Rewrite the records below, changing "Screen dimensions" to "Display size" and leaving everything else as it is.

_Material provided_.
◆ ◆ ◆ ◆ ◆ ◆ ◆

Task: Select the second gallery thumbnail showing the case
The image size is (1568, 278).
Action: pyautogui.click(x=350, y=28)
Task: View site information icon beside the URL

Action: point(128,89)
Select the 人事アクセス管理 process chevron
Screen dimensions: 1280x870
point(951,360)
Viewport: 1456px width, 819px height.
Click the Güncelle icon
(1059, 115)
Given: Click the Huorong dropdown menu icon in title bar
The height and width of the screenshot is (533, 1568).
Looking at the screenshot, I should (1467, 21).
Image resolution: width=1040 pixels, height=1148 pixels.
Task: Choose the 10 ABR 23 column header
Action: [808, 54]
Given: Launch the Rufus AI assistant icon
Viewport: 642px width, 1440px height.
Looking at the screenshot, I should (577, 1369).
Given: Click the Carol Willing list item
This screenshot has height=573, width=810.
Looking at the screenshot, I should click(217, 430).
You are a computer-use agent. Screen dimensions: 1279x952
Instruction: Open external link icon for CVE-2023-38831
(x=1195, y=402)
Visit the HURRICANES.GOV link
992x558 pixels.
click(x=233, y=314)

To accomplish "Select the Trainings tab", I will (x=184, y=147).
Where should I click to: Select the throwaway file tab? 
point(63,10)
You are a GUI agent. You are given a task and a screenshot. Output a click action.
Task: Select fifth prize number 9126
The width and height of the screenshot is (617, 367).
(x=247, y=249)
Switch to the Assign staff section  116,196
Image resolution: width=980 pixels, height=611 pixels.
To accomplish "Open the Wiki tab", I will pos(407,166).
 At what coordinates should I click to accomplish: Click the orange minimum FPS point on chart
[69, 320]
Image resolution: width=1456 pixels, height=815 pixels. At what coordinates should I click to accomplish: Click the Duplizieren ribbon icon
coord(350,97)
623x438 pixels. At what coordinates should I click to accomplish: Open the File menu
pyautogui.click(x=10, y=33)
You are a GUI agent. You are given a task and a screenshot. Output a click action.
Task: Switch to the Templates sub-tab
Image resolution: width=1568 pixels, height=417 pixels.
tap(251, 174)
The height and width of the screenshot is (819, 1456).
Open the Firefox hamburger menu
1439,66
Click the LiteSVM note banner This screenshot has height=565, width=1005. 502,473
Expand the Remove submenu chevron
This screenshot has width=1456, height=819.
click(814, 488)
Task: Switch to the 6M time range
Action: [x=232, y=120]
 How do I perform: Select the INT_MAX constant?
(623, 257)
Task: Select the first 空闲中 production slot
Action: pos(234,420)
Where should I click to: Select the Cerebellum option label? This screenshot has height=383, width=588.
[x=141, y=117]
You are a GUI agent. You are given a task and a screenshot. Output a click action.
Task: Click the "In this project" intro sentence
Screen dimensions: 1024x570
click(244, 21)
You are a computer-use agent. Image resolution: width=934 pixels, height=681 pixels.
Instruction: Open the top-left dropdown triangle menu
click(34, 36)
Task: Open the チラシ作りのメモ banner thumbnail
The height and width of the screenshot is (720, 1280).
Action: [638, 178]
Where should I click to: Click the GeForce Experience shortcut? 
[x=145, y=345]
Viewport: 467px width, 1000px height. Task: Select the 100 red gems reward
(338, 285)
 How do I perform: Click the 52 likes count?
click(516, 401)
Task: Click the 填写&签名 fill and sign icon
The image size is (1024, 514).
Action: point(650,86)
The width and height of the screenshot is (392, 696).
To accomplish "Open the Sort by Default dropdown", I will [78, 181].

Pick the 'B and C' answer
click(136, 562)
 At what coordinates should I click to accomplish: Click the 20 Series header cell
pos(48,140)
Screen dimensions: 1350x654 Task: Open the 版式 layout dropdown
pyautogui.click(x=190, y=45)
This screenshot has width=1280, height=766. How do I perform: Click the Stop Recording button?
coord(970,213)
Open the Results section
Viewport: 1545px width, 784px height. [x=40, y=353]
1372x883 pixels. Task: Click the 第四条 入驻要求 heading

◆ ◆ ◆ ◆ ◆ ◆ ◆

_Response to this task_.
Task: Select the second gallery thumbnail showing the case
The image size is (1568, 278).
Action: pyautogui.click(x=350, y=28)
Task: View site information icon beside the URL

Action: point(128,89)
Select the 人事アクセス管理 process chevron
Display size: 1280x870
point(951,360)
Viewport: 1456px width, 819px height.
Click the Güncelle icon
(1059, 115)
Given: Click the Huorong dropdown menu icon in title bar
The height and width of the screenshot is (533, 1568).
Looking at the screenshot, I should (1467, 21).
Image resolution: width=1040 pixels, height=1148 pixels.
Task: Choose the 10 ABR 23 column header
Action: [808, 54]
Given: Launch the Rufus AI assistant icon
Viewport: 642px width, 1440px height.
Looking at the screenshot, I should (577, 1369).
Given: Click the Carol Willing list item
This screenshot has height=573, width=810.
Looking at the screenshot, I should click(217, 430).
You are a computer-use agent. Display size: 1279x952
Instruction: Open external link icon for CVE-2023-38831
(x=1195, y=402)
Visit the HURRICANES.GOV link
992x558 pixels.
click(x=233, y=314)

To accomplish "Select the Trainings tab", I will (x=184, y=147).
Where should I click to: Select the throwaway file tab? 
point(63,10)
You are a GUI agent. You are given a task and a screenshot. Output a click action.
Task: Select fifth prize number 9126
The width and height of the screenshot is (617, 367).
(x=247, y=249)
Switch to the Assign staff section  116,196
Image resolution: width=980 pixels, height=611 pixels.
To accomplish "Open the Wiki tab", I will pos(407,166).
 At what coordinates should I click to accomplish: Click the orange minimum FPS point on chart
[69, 320]
Image resolution: width=1456 pixels, height=815 pixels. At what coordinates should I click to accomplish: Click the Duplizieren ribbon icon
coord(350,97)
623x438 pixels. At what coordinates should I click to accomplish: Open the File menu
pyautogui.click(x=10, y=33)
You are a GUI agent. You are given a task and a screenshot. Output a click action.
Task: Switch to the Templates sub-tab
Image resolution: width=1568 pixels, height=417 pixels.
tap(251, 174)
The height and width of the screenshot is (819, 1456).
Open the Firefox hamburger menu
1439,66
Click the LiteSVM note banner This screenshot has height=565, width=1005. 502,473
Expand the Remove submenu chevron
This screenshot has width=1456, height=819.
click(814, 488)
Task: Switch to the 6M time range
Action: [x=232, y=120]
 How do I perform: Select the INT_MAX constant?
(623, 257)
Task: Select the first 空闲中 production slot
Action: pos(234,420)
Where should I click to: Select the Cerebellum option label? This screenshot has height=383, width=588.
[x=141, y=117]
You are a GUI agent. You are given a task and a screenshot. Output a click action.
Task: Click the "In this project" intro sentence
Display size: 1024x570
click(244, 21)
You are a computer-use agent. Image resolution: width=934 pixels, height=681 pixels.
Instruction: Open the top-left dropdown triangle menu
click(34, 36)
Task: Open the チラシ作りのメモ banner thumbnail
The height and width of the screenshot is (720, 1280).
Action: [638, 178]
Where should I click to: Click the GeForce Experience shortcut? 
[x=145, y=345]
Viewport: 467px width, 1000px height. Task: Select the 100 red gems reward
(338, 285)
 How do I perform: Click the 52 likes count?
click(516, 401)
Task: Click the 填写&签名 fill and sign icon
The image size is (1024, 514).
Action: point(650,86)
The width and height of the screenshot is (392, 696).
To accomplish "Open the Sort by Default dropdown", I will [78, 181].

Pick the 'B and C' answer
click(136, 562)
 At what coordinates should I click to accomplish: Click the 20 Series header cell
pos(48,140)
Display size: 1350x654 Task: Open the 版式 layout dropdown
pyautogui.click(x=190, y=45)
This screenshot has width=1280, height=766. How do I perform: Click the Stop Recording button?
coord(970,213)
Open the Results section
Viewport: 1545px width, 784px height. [x=40, y=353]
1372x883 pixels. Task: Click the 第四条 入驻要求 heading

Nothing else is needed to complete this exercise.